* _Written instruction_
Update the rows from the line containing "Expand the Ağ bağdaştırıcıları category" through the end of the rows by replacing "Instruction" with "Goal" and keeping everything else the same. Leave the pictures out of your answer.

* _Supplied material_

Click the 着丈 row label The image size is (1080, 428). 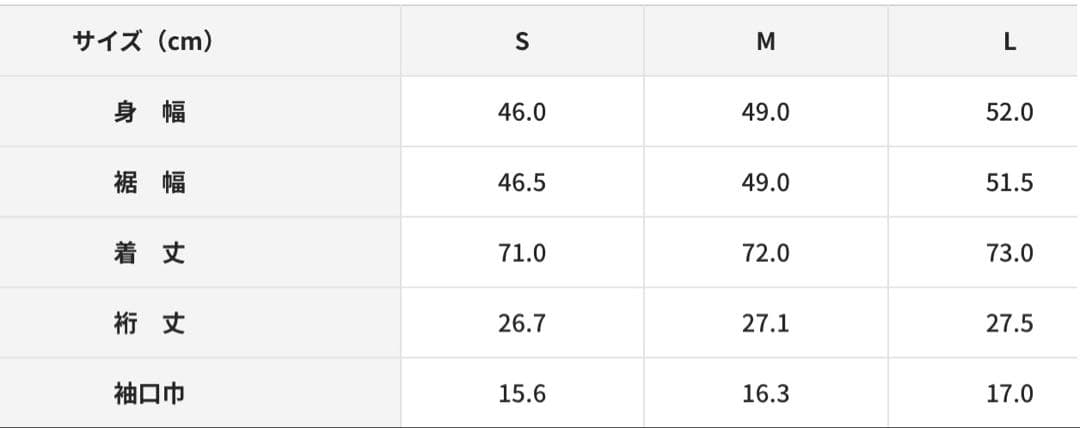149,253
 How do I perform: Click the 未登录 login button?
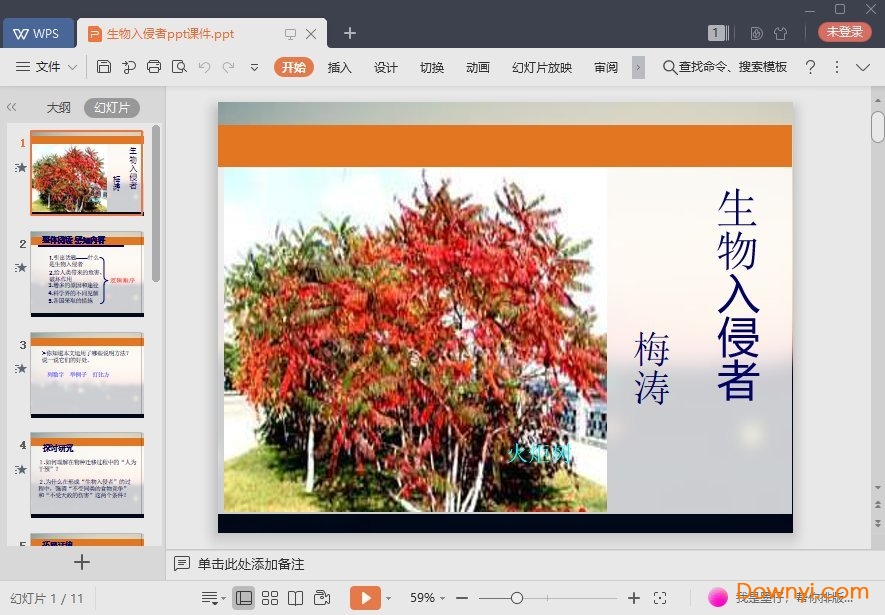[x=845, y=31]
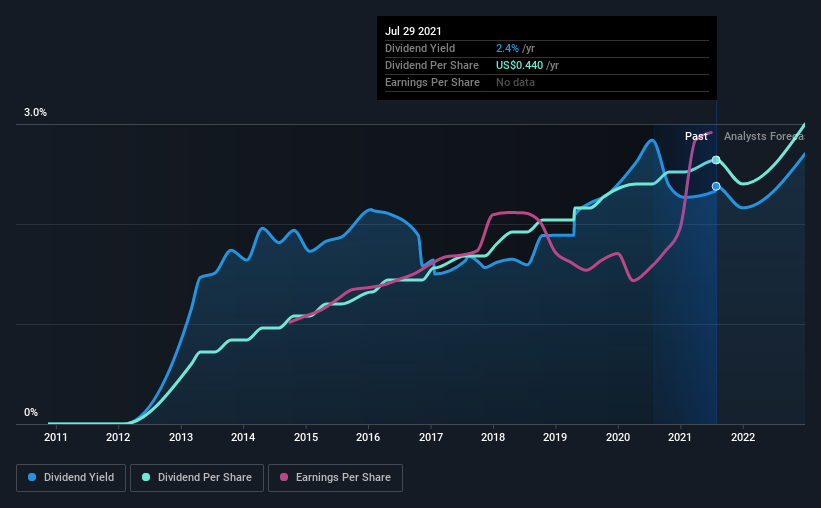This screenshot has width=821, height=508.
Task: Click the 2019 x-axis year label
Action: (x=556, y=437)
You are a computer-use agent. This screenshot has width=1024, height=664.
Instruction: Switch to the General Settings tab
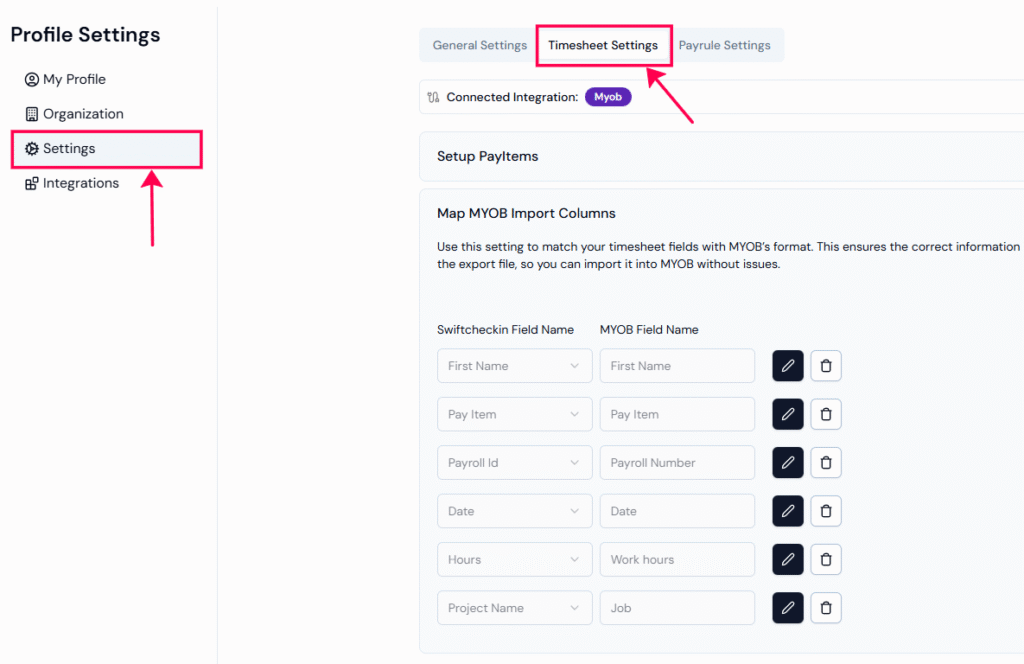pyautogui.click(x=479, y=45)
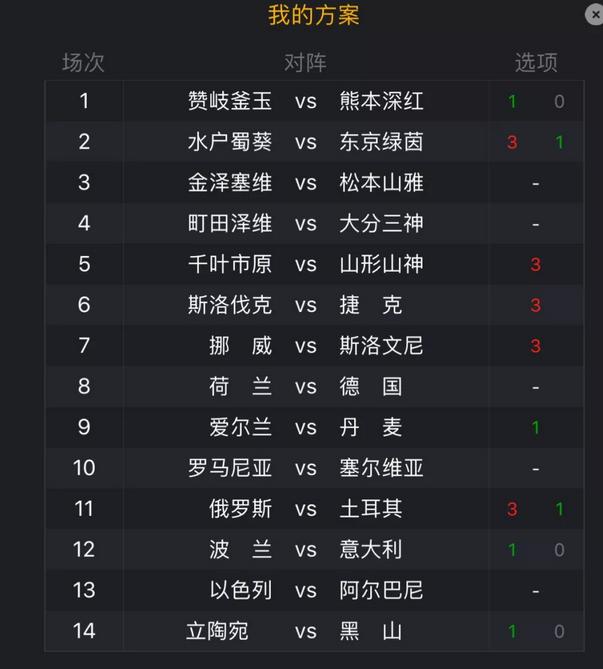Click the 场次 column header

(x=83, y=63)
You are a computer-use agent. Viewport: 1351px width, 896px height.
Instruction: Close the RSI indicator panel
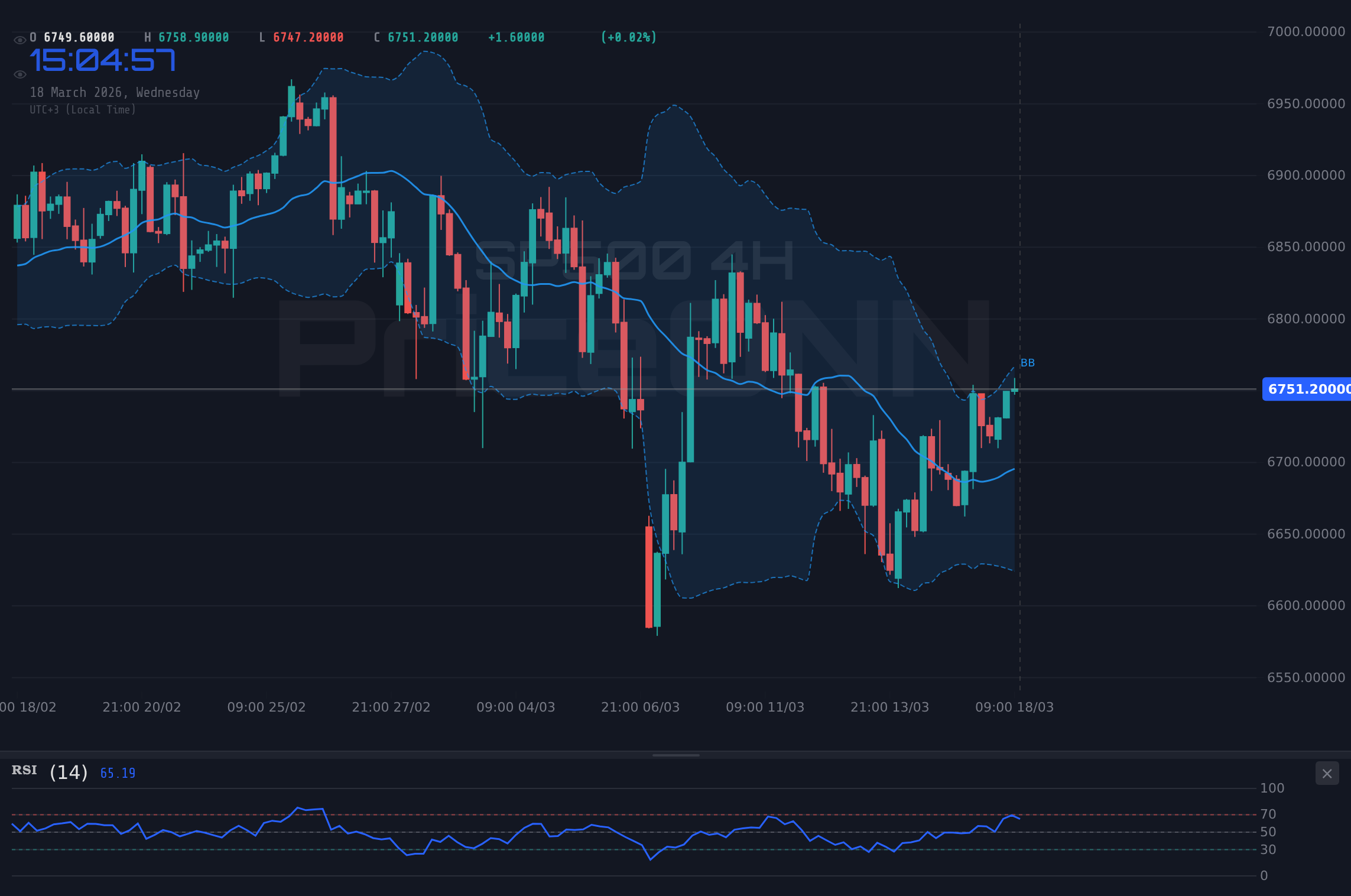tap(1327, 773)
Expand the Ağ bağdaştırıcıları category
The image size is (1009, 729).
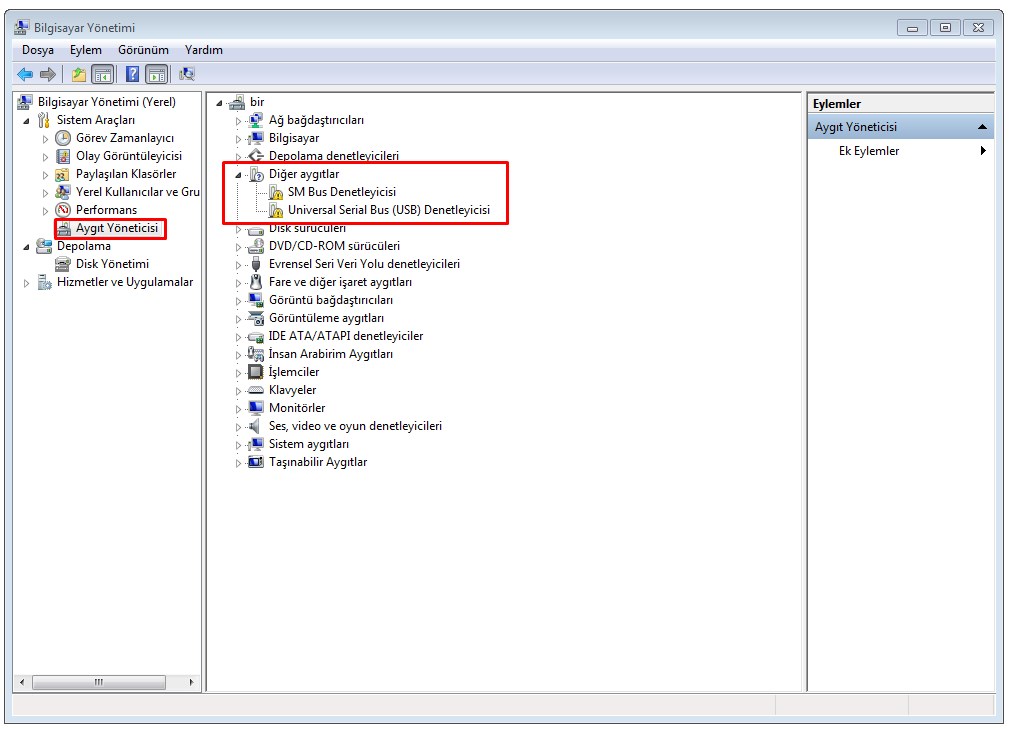pyautogui.click(x=239, y=121)
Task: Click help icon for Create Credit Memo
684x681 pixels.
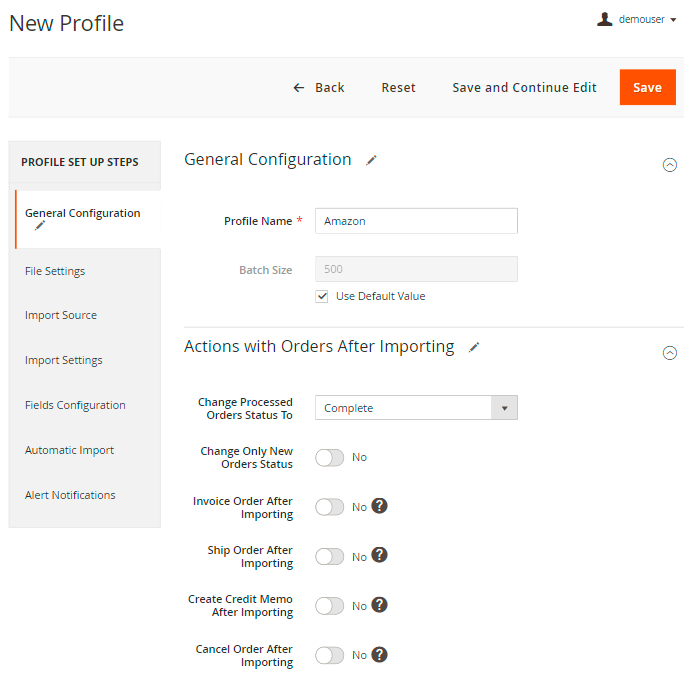Action: click(379, 605)
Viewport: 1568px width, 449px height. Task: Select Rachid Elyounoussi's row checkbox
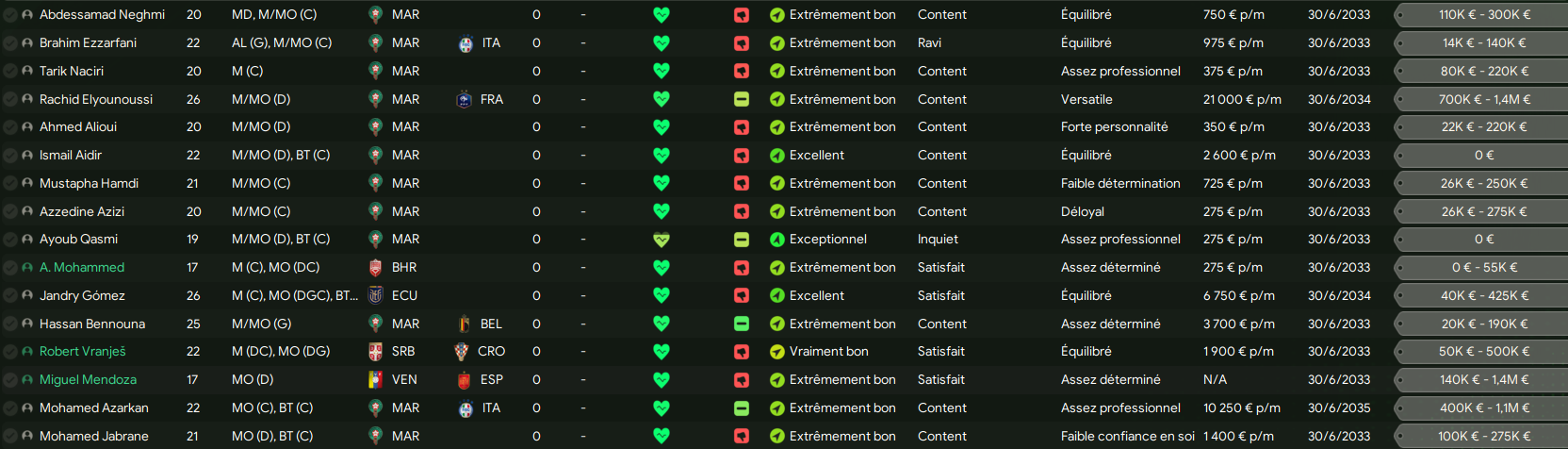click(9, 99)
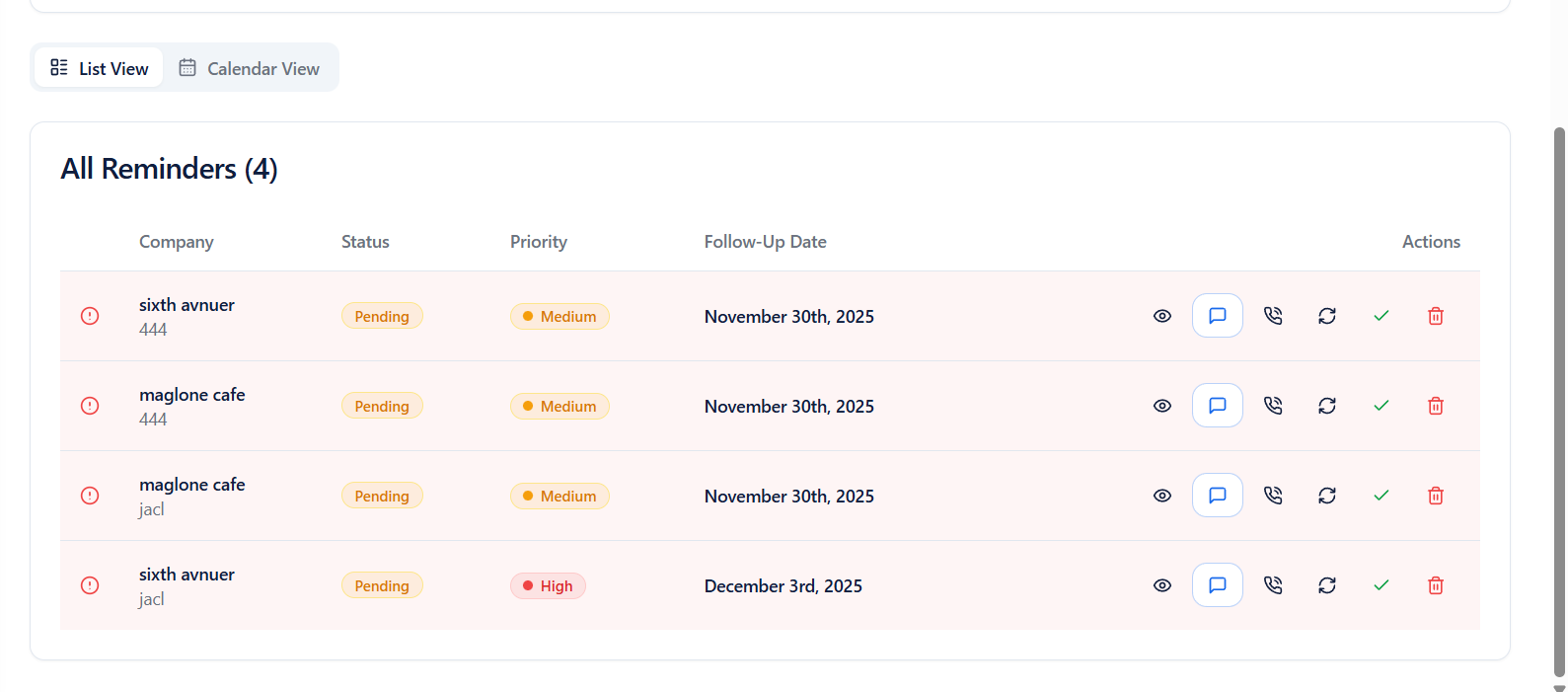Image resolution: width=1568 pixels, height=692 pixels.
Task: Click the High priority badge
Action: click(548, 584)
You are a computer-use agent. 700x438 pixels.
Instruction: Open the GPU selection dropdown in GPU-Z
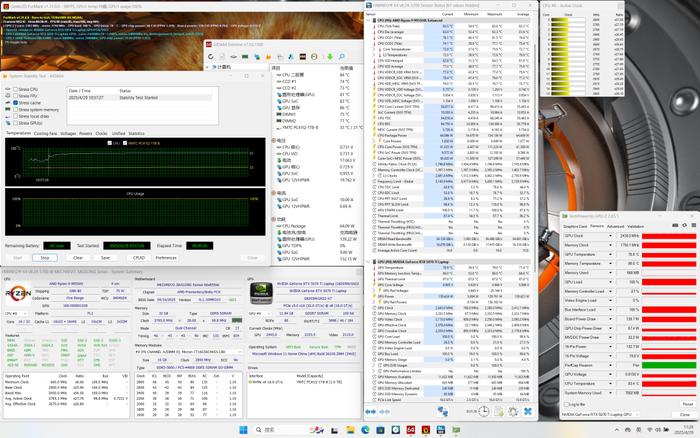(x=600, y=414)
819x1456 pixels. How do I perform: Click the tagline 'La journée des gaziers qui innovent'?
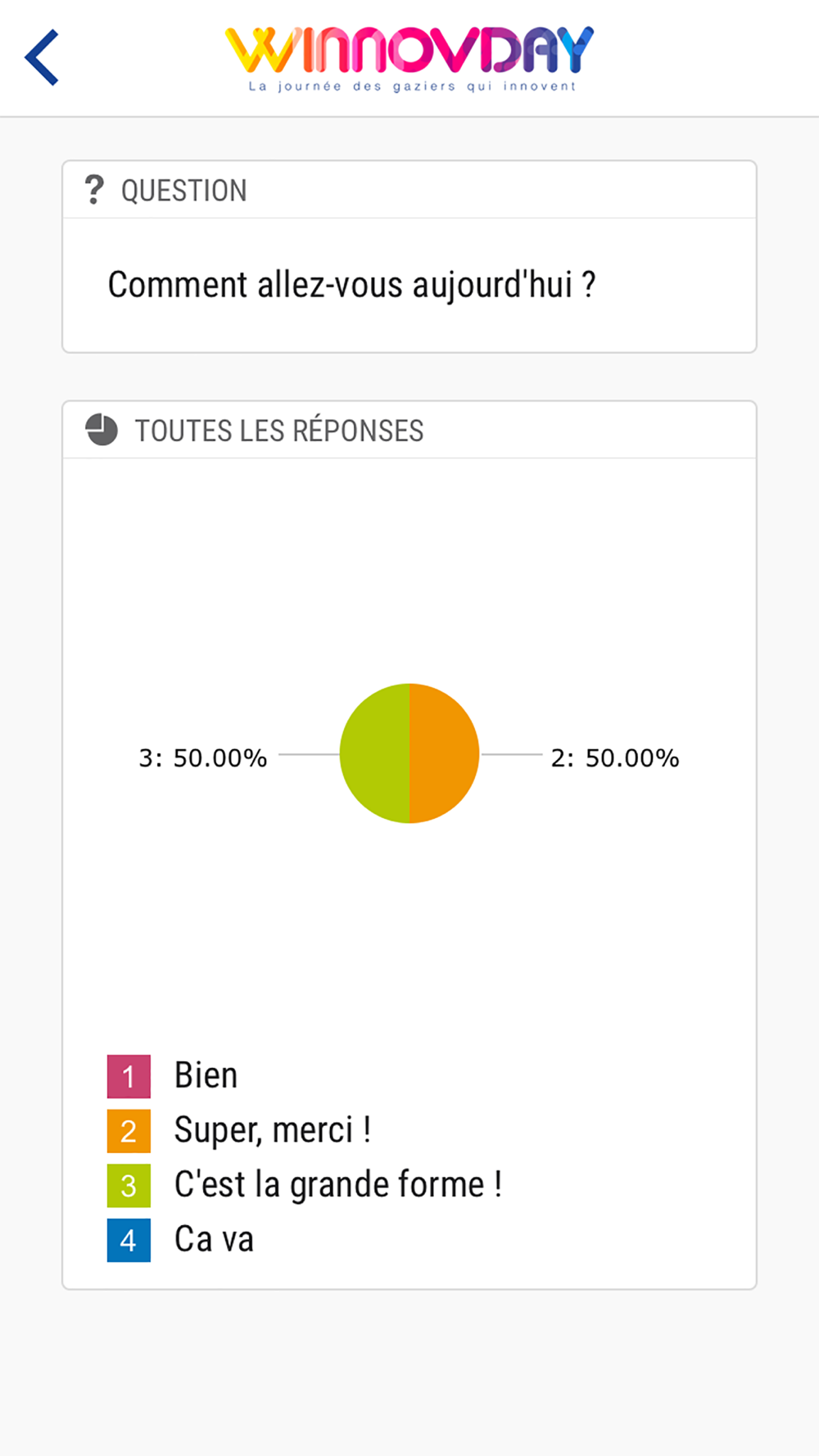(413, 86)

* _Result for this task_
Expand the Ağ bağdaştırıcıları category
The image size is (1009, 729).
pyautogui.click(x=239, y=121)
Task: Click help icon for Create Credit Memo
684x681 pixels.
Action: click(379, 605)
Viewport: 1568px width, 449px height. Task: Select Rachid Elyounoussi's row checkbox
click(9, 99)
Image resolution: width=1568 pixels, height=692 pixels.
Task: Click the High priority badge
Action: click(548, 584)
You are a computer-use agent. 700x438 pixels.
Goal: Open the GPU selection dropdown in GPU-Z
(x=600, y=414)
819x1456 pixels. How do I perform: Click the tagline 'La journée des gaziers qui innovent'?
(413, 86)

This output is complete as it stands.